TÂCHES À RÉALISER:
1 - Dans l'extrait sur les religieux de Gourbeyre, réécrivez sous forme de liste le paragraphe qui commence par « Plus près de la mer », en conservant ses faits principaux.
2 - D'après l'extrait sur les religieux de Gourbeyre, combien d'hectares de terre les religieux occupent-ils sur les flancs du plateau ?
3 - Prolongez l'extrait sur les religieux de Gourbeyre à partir de sa dernière phrase.

EXTRAIT DU DOCUMENT:
————————

Les religieux qui aspirent à retrouver un peu de sérénité, rachètent l’Habitation de Dolé sur les hauteurs de Dos D’Âne, l’ancien dénomination de Gourbeyre. Ils y occupent bientôt sur les flancs du plateau onze hectares de terre. Leur couvent dont il ne reste rien aujourd’hui, était une merveille par le panorama qu’il offrait ; une enfilade de mornes, la cuvette du Palmiste, des cascades vertigineuses et vers la mer, le déploiement des Saintes. Un havre de paix et de sérénité !
Plus près de la mer et des facilités d’embarquement, les jésuites, grands propriétaires d’habitations et d’esclaves, prospèrent. Leurs terres sont désormais défrichées, 2 sucreries tournent à plein régime sur la montagne Saint Charles, une à Bisdary, la seconde à Dom Bosco et leur habitation est une des plus belles du territoire. Plus de 300 esclaves y travaillent pour cultiver la canne à sucre, le manioc et la café. Il paraitrait même qu’on retrouve caché sous la végétation, un chemin dallé qui relayait les sucreries et facilitait le transport des boucauds jusqu’à Rivière-Sens.

————————

Données collectées:
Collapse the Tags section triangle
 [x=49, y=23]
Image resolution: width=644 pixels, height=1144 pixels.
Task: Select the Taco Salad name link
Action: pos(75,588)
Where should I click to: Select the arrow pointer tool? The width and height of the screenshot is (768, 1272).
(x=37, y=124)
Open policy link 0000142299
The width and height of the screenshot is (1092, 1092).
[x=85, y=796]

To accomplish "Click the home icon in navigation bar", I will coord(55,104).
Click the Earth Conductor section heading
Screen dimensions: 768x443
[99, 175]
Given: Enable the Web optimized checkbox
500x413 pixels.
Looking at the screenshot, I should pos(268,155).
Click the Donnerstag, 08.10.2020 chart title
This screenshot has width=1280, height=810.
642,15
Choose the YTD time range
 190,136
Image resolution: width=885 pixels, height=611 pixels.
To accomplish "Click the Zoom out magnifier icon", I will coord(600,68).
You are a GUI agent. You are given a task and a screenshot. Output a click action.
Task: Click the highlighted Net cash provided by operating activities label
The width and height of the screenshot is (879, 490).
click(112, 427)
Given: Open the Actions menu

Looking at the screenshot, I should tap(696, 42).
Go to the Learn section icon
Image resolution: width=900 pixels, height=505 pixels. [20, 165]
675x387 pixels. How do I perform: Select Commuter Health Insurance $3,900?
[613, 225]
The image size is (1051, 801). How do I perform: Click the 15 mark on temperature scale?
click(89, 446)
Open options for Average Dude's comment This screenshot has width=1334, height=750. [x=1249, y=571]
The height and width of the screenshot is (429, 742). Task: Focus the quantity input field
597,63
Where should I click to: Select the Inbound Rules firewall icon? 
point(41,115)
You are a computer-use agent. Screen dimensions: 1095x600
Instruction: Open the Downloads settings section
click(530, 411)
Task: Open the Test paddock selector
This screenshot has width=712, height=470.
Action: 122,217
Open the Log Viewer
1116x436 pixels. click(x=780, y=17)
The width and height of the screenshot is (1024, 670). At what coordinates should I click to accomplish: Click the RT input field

————————

RÉPONSES PAR TÂCHE:
1 -
- Plus près de la mer et des facilités d'embarquement, les jésuites, grands propriétaires d'habitations et d'esclaves, prospèrent.
- Leurs terres sont défrichées et deux sucreries tournent à plein régime sur la montagne Saint Charles, l'une à Bisdary, l'autre à Dom Bosco.
- Leur habitation compte parmi les plus belles du territoire.
- Plus de 300 esclaves y cultivent la canne à sucre, le manioc et le café.
- Un chemin dallé, qu'on retrouverait caché sous la végétation, reliait les sucreries et facilitait le transport des boucauds jusqu'à Rivière-Sens.

2 - Onze hectares.

3 -
En 1664, la présence religieuse se renforce avec l’arrivée des frères de Saint-Jean de Dieu ou frères de la Charité. C’est un ordre hospitalier qui vient au secours des pauvres et des malades et dont les missionnaires exercent parfois des fonctions d’infirmiers, d’apothicaires, de chirurgiens… ; Ils s’installent sur l’habitation Saint-Charles sur les extra muros de Basse-Terre qui font aujourd’hui partie de la commune de Gourbeyre et ne tardent pas à la transformer en sucrerie. Elle comprend aussi des terres sur le plateau des Palmistes et au lieu-dit le Grand Camp, qui seront ensuite données en concession pour y planter des caféiers. Ayant reçu cette donation du gouverneur Hencelin de Morache à la condition d’ouvrir une quinzaine de lits pour les plus démunis, l’habitation prend le nom d’hôpital. Elle deviendra, bien des années plus tard, une maison de retraite pour les «nègres du roi». Ces derniers ont un statut particulier car ils ont servi la colonie dans les habitations qui sont passées dans le domaine national.
En effet, les possessions, terres et main-d’œuvre, des Habitations de Gourbeyre deviennent si importants, qu’ils font l’objet de critiques sévères de la part des laïques, suscitent des jalousies et soulèvent des protestations, notamment parce que les religieux bénéficient d'un régime fiscal très avantageux. C’est une des raisons qui incite le Roi à mettre fin à cet apostolat missionnaire. Les Habitations passent donc dans le domaine de la colonie dans un premier temps, puis deviennent, après la révolution, propriété de l’Etat.
Si vous regardez une carte de la commune de Gourbeyre aujourd’hui, vous pouvez facilement vous rendre compte que le territoire communal a été circonscrit sur les limites des anciennes habitations: Dolé à l’est pris sur les terres de Trois Rivières, Le Palmiste et Saint Charles au nord et à l’ouest, qui correspondent aux terres des Habitations Saint-Charles et Bisdary et faisaient partie des extra muros de Basse-Terre, Le Houëlmont au sud , terres des jésuites, et Rivière-Sens berceau de Gourbeyre et ouverture sur la mer des caraïbes par où tout a commencé.